REPUBLIKA.CO.ID, JAKARTA -- Komisi Pemberantasan Korupsi (KPK) mengungkap modus tersangka Irfan Kurnia Saleh (IKS) dalam pengadaan Helikopter AgustaWestland (AW)-101 di TNI AU tahun 2016-2017. KPK memeriksa tiga saksi yang diperiksa untuk tersangka IKS selaku Direktur PT Diratama Jaya Mandiri (DJM) dan pengendali PT Karsa Cipta Gemilang (KCG) di Gedung KPK, Kamis (4/8/2022).

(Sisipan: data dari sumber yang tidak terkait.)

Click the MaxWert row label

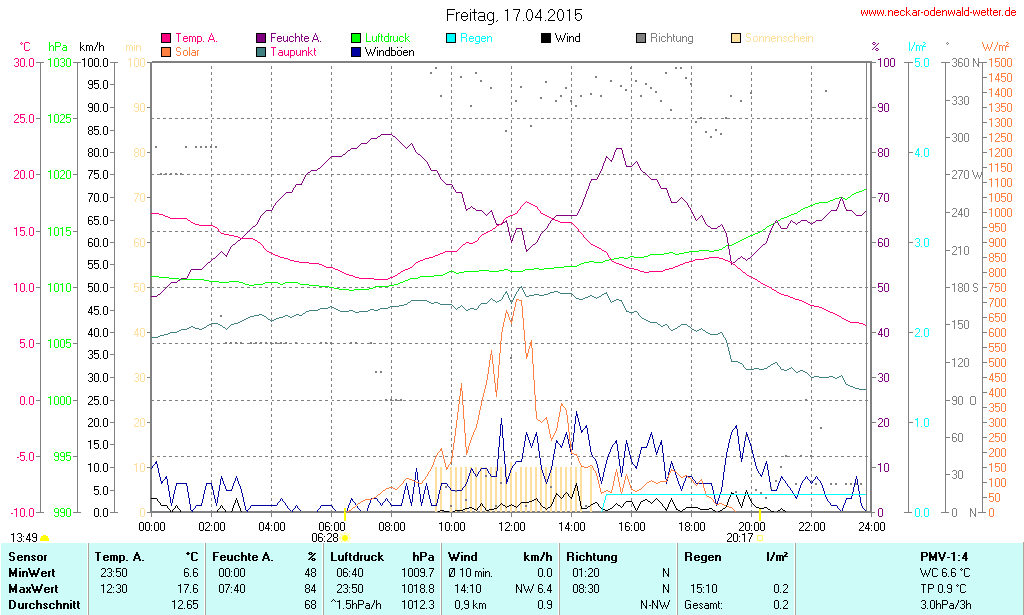point(33,588)
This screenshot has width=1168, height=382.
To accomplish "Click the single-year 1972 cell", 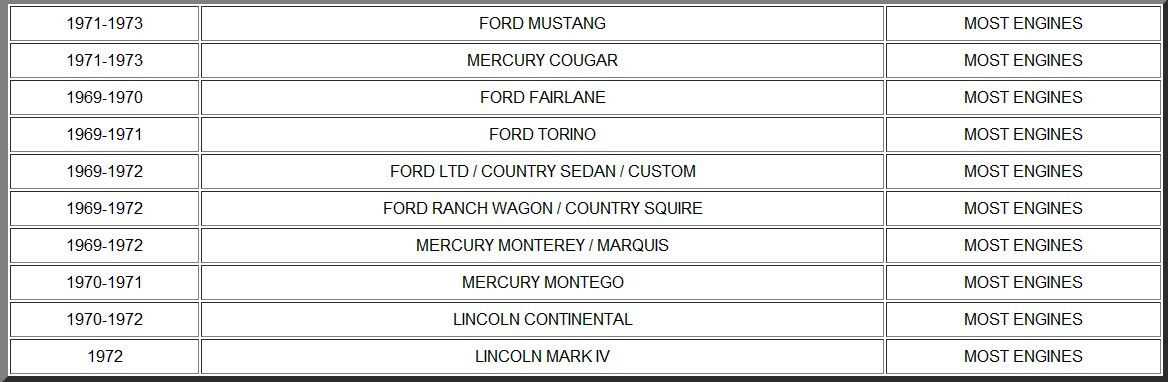I will point(104,356).
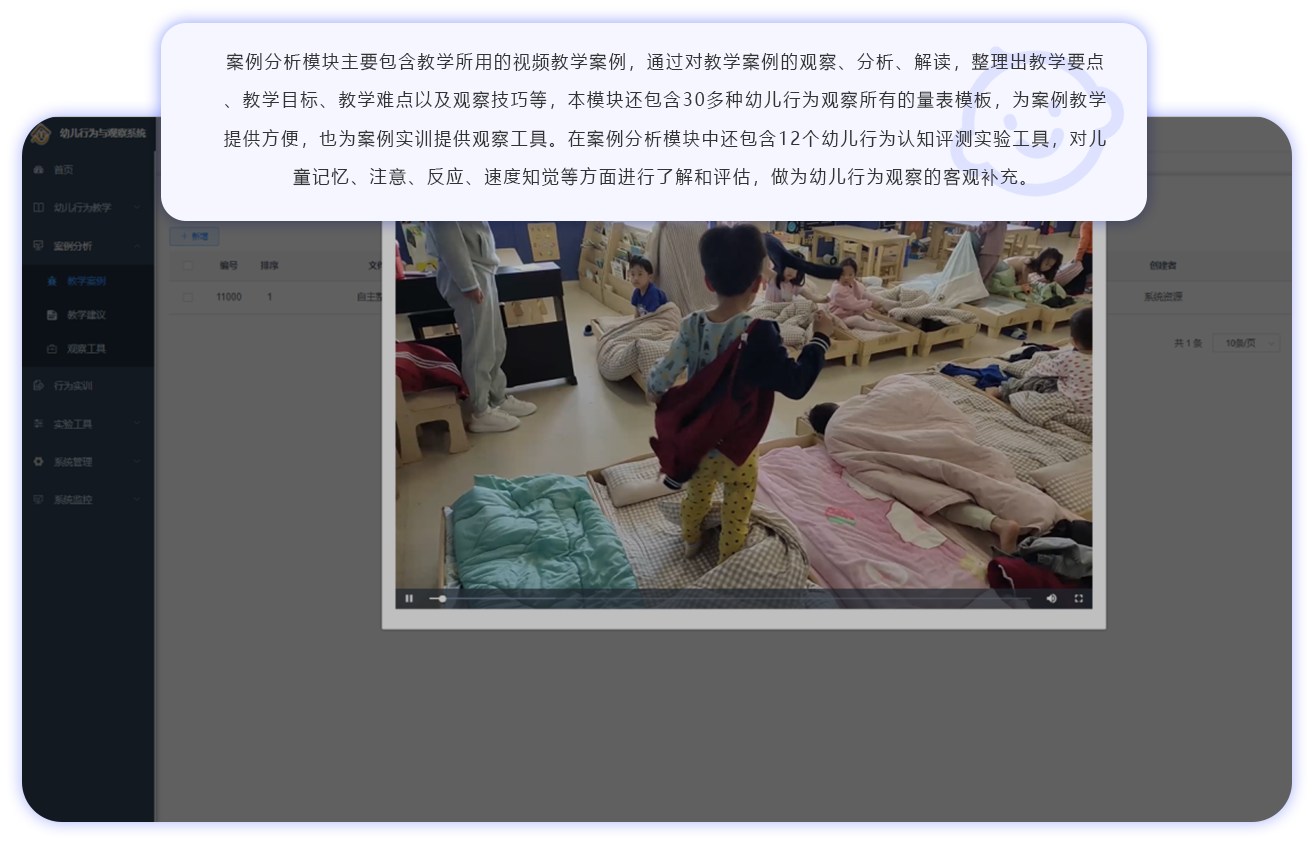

"Dikonfirmasi, antara lain terkait dengan dugaan adanya penggunaan perusahaan tertentu oleh tersangka IKS untuk dijadikan seolah-olah sebagai rekanan dalam pengadaan Helikopter AW-101 di TNI AU Tahun 2016-2017," ucap Pelaksana Tugas (Plt) Juru Bicara KPK, Ali Fikri saat dikonfirmasi di Jakarta, Jumat (5/8/2022).

Baca: Jenderal AS dan Australia Anggap Latihan Garuda Super Shield 2022 Sangat Penting

Tiga saksi yang diperiksa, yaitu staf technical support PT DJM 2013-2017 Adhitya Tirtakusumah serta dua pihak swasta Raina Abednego dan Bennyanto Sutjiadji. Dalam konstruksi perkara, KPK menjelaskan, pada Mei 2015, IKS bersama Lorenzo Pariani (LP), sebagai salah satu pegawai perusahaan AW, bertemu Marsekal Muda (Marsda) Mohammad Syafei (MS).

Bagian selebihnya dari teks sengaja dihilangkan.